Disabled and Domestically Abused

What’s your opinion of people advising you to ‘just leave’ the relationship?

That works great in theory, but in practice, it’s not so simple. There were many reasons I couldn’t just leave. Some of them we’re practical & others psychological. I was diagnosed with Hypermobile Elhers-Danlos Syndrome, a connective tissue disorder that affects collagen. I function with the help of various braces, splints, medication & mobility aids including smart crutches & occasionally a wheelchair

In August 2015 my ex-attacked & raped me, which my son witnessed. It was this event that started a cascade, which eventually, 5 months later, lead to us getting out safely.

In the weeks following the attack & rape, I educated myself about sexual abuse. As it turns out, that attack in August 2015 was not the first time he’d raped me. There is a form of rape called coercive rape. It had been a feature of our relationship from the earliest of years. I saw it as the price I paid to keep us safe, a toll taken out on my body so it wasn’t taken in other ways. Besides, it’s a wife’s job, isn’t it? To ensure her husband is happy his needs are met & her children are safe. Yes, I really did believe that.

The attack was the first time I identified I had been raped, there was no grey area in my mind. He knelt on my dislocated ankle, I told him to stop, yelled at him & told him to get off me. He didn’t. He wrapped his hand around my throat & carried on, my son standing at the bedroom door. That fore filled my criteria for rape.

Within 10 days my son disclosed that he’d been enduring abuse silently at the hands of my ex who’d wait for me to be out or asleep to hurt him. My son was just 12 years old. Saying, “just leave” is woefully naive; being supportive of a survivor would be more helpful. It takes time for a survivor to find the strength to leave, so be supportive whether they’re ready to leave or not.

“Has Domestic Violence Affected You Mentally”

Yes, absolutely. I don’t think anyone can experience an abusive relationship without being affected. I was diagnosed with complex PTSD. I have triggers & flashbacks & nightmares, anxiety, disassociation. In the weeks & months after leaving it was terrible. I described myself as broken. Damaged goods.
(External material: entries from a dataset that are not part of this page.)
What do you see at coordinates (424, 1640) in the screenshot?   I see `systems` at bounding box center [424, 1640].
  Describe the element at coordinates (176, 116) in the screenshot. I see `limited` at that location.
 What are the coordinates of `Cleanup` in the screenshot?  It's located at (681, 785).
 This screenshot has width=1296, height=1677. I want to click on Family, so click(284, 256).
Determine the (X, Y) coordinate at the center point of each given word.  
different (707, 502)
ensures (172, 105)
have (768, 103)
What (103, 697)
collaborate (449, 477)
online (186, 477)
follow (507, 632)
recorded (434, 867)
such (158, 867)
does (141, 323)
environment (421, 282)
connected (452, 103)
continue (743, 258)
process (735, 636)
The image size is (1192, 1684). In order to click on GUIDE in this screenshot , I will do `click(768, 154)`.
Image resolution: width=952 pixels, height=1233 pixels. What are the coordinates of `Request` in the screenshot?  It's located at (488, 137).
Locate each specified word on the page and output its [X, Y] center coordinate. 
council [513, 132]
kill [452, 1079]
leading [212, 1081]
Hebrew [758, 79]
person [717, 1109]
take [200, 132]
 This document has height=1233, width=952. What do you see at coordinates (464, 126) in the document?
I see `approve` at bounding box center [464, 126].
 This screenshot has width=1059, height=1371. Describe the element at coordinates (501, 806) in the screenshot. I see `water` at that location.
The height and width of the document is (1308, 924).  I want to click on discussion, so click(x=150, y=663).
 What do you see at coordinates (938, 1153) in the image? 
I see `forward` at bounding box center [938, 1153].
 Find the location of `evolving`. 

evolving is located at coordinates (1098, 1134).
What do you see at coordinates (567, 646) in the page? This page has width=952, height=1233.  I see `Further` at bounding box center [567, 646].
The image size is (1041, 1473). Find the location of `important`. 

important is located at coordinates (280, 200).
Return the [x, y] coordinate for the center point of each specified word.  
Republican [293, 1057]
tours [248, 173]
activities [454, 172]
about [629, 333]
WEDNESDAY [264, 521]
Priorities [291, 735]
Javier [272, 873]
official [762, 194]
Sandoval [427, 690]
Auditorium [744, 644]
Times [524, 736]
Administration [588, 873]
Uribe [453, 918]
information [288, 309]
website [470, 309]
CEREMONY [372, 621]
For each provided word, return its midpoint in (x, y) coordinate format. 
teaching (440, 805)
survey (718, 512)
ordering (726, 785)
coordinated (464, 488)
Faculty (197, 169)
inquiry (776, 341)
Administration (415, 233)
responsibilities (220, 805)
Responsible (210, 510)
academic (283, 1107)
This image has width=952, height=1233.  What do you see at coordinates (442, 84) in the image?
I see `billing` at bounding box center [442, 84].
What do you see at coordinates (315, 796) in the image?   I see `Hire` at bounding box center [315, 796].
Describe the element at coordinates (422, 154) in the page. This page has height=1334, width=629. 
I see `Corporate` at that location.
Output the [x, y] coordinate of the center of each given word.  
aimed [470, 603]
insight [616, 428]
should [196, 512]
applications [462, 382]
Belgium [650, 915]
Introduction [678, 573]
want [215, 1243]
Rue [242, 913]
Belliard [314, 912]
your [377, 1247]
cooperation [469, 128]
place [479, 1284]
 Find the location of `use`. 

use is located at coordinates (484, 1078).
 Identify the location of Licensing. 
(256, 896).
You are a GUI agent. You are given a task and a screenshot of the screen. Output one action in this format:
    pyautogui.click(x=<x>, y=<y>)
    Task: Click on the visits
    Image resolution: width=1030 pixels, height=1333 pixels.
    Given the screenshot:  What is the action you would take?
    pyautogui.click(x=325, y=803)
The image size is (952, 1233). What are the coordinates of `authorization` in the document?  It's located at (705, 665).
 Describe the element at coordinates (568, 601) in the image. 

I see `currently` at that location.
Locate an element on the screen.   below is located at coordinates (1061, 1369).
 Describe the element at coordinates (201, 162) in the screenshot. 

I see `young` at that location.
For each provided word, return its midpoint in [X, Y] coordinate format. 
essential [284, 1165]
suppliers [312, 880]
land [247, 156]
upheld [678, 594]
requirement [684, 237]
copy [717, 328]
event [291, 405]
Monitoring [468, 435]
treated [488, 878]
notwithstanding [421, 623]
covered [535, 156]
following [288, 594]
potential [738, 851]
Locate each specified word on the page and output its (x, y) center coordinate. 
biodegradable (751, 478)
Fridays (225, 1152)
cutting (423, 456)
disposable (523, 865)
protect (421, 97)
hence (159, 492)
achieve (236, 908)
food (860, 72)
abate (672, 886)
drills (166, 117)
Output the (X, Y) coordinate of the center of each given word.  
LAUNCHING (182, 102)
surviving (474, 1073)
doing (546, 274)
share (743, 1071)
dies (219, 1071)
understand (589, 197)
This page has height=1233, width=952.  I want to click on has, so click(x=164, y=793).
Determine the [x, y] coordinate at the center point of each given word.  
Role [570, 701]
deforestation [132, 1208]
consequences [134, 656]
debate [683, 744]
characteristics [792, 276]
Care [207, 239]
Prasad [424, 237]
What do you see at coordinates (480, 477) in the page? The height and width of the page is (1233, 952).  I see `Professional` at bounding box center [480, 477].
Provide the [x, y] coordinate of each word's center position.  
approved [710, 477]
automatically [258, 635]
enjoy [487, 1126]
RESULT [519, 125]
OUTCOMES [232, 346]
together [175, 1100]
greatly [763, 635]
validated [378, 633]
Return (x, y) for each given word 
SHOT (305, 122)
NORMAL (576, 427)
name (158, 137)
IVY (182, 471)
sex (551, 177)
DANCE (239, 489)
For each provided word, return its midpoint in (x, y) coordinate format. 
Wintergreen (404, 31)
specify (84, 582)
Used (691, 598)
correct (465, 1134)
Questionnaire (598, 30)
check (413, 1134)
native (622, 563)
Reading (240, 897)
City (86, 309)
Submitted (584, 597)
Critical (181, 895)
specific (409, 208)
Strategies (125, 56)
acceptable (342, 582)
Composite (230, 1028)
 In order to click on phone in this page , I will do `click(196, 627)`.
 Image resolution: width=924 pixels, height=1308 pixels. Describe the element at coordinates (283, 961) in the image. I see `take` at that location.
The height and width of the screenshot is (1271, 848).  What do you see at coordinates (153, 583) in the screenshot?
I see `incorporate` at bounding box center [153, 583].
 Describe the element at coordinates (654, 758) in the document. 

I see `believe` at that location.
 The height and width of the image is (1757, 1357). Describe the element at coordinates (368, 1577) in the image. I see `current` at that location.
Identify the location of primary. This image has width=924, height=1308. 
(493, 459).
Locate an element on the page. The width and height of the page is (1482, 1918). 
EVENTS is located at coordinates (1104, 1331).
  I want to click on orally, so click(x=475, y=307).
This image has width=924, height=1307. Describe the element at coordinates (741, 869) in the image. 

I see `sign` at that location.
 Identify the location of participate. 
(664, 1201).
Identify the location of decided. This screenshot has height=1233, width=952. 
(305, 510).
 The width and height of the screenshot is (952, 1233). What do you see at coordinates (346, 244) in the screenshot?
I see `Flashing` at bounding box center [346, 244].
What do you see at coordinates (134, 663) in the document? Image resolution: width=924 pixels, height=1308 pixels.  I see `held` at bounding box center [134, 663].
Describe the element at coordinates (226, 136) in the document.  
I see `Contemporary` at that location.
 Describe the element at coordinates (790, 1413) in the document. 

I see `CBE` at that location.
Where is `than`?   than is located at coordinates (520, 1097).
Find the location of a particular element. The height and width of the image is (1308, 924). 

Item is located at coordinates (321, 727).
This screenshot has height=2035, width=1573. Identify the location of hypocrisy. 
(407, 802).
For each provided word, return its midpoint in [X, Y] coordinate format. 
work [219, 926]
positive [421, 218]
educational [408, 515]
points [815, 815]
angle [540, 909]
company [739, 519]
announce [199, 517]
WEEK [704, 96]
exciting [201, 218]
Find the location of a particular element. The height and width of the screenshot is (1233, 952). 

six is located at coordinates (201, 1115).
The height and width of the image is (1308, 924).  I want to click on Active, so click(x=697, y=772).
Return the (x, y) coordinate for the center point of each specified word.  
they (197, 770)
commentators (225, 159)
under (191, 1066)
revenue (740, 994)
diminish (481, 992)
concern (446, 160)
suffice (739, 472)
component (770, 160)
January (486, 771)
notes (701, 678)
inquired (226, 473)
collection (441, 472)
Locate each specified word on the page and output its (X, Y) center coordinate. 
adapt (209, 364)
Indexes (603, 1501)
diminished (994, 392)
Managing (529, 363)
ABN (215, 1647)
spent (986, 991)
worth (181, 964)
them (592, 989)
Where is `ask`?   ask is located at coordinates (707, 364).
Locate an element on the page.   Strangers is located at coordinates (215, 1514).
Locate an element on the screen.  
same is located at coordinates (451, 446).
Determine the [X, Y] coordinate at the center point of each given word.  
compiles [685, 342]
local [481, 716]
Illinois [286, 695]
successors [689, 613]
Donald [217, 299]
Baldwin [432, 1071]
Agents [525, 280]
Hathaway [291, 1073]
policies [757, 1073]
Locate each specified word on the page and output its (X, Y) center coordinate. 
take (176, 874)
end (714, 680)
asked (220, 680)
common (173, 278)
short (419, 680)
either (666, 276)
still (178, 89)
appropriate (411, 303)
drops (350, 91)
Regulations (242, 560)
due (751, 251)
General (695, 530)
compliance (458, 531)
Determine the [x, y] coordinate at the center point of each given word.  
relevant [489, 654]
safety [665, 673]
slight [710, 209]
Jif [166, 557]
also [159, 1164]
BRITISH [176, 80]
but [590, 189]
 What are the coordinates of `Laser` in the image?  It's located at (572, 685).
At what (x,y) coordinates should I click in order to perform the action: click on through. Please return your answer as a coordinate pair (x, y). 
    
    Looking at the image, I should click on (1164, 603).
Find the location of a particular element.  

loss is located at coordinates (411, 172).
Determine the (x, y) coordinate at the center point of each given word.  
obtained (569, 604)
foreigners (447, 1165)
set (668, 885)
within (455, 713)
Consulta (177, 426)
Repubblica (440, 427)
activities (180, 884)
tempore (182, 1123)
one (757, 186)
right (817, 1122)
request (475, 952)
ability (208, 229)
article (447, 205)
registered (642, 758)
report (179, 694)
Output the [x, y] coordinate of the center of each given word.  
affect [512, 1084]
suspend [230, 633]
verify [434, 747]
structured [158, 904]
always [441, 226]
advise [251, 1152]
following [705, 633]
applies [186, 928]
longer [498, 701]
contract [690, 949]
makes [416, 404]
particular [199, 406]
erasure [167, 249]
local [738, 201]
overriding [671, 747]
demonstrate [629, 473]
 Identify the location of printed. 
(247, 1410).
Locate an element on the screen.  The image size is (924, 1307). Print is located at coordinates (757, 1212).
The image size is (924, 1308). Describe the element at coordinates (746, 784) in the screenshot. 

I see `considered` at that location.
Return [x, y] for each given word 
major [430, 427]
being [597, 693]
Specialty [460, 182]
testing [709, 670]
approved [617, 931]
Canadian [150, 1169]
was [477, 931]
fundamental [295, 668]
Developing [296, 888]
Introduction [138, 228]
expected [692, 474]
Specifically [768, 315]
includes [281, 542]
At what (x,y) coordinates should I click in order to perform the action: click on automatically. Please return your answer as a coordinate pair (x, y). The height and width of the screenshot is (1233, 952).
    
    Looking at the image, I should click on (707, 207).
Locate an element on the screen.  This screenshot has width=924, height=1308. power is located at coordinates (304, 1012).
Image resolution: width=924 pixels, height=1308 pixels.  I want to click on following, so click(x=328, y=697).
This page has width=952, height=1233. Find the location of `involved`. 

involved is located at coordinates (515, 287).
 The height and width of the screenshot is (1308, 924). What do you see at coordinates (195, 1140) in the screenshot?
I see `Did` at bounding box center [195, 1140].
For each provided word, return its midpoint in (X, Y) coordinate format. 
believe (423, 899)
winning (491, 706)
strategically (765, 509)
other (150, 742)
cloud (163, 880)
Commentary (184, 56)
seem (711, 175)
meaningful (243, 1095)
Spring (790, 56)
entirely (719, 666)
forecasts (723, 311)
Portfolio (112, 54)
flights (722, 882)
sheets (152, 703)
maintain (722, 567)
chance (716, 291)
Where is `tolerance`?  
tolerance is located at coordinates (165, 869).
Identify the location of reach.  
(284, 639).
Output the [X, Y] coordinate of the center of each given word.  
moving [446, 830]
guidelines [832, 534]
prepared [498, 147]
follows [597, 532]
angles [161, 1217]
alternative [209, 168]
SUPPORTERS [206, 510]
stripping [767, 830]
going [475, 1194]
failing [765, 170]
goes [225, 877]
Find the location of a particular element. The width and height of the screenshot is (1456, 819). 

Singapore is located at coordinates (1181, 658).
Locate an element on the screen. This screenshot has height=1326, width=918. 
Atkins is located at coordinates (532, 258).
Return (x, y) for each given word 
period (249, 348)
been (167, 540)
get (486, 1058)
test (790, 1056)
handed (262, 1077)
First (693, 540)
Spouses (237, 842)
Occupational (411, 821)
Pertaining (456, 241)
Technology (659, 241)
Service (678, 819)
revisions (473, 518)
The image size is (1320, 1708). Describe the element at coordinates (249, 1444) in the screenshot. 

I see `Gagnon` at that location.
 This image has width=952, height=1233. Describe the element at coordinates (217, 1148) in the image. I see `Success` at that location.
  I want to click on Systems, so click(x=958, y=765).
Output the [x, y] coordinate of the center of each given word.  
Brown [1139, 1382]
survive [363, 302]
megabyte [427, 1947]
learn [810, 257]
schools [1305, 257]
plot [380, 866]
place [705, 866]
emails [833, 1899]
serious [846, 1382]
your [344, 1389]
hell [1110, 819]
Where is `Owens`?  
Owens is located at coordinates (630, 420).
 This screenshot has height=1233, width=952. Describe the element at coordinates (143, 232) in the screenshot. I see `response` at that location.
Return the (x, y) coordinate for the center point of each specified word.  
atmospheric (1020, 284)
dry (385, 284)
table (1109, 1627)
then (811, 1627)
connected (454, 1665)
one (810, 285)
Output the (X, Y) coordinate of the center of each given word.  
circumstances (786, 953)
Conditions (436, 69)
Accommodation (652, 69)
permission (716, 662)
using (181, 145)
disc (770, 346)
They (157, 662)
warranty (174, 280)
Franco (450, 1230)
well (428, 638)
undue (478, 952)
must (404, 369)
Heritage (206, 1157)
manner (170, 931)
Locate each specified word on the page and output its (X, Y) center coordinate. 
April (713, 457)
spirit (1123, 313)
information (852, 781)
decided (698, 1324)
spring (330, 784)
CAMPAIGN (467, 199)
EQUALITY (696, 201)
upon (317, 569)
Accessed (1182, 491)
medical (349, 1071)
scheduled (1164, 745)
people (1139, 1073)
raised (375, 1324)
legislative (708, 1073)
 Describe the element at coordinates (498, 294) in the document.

Yes, my mental health has been negatively affected, that is indisputable. However, there is a flip side to it. There are positives & I say this without wanting to trivialize or diminish how adversely I’ve been affected. I’ve come out of this stronger. More resilient, capable & independent. I survived the worst things one human being can do to another short of murder. I draw strength from that knowledge. Strength to keep going, strength to be the best mum I can be for my boys, strength, to speak out, to keep fighting to tell my truth.

“Why do you think so many victims blame themselves”

I think often our perpetrators condition us to believe what they’re doing is our fault. Accepting the blame rather than defending yourselves is generally safer, apologizing could potentially de-escalate an otherwise dangerous situation, but it doesn’t always work. There’s also an illusion of control if you blame yourself. You know you can’t control what is being done to you, so you blame yourself. If you make it your fault then you can pretend it’ll never happen again or that you deserved it because you can control your own actions.
Speaking as a woman, I believe our society as a whole reinforces that conditioning leading to the victim blaming so many survivors encounter. It’s a toxic combination that presents further obstacles for the survivor.

“What are the first steps in seeking help?”

For me, the first step was admitting to myself that we we’re being abused.
I’d trivialised & minimised & made excuses for years by that point. Finding out my ex had been hurting my sons just days after being attacked & raped was that point for me.

I stopped believing my ex when he said he was sorry, it’d never happen again and that he’d make it up to us. I’d heard those lines so many times before & nothing ever changed, he’d be ok for a day or two & the cycle would start all over again. I learned that we’d been experiencing many types of abuse & that coercive rape was a regular feature in my relationship. Because of how extreme my ex’s behaviour could become, how dangerous the attacks were ie using weapons, strangulation, fire I knew we were at significant risk. I knew that he was capable of murdering us which he’d threatened in detail and it was only his own questionable self control that stood between us and not making it out alive. I had finally acknowledged the seriousness of our situation & how high the risk to us was. During the course of my online research, I found my local woman’s aid: Coventry Haven. I’d reached out to them via email some years previously during a failed attempt to leave my ex. I reached out again. That phone call this time, was the most important call of my life, certainly the call that saved our lives.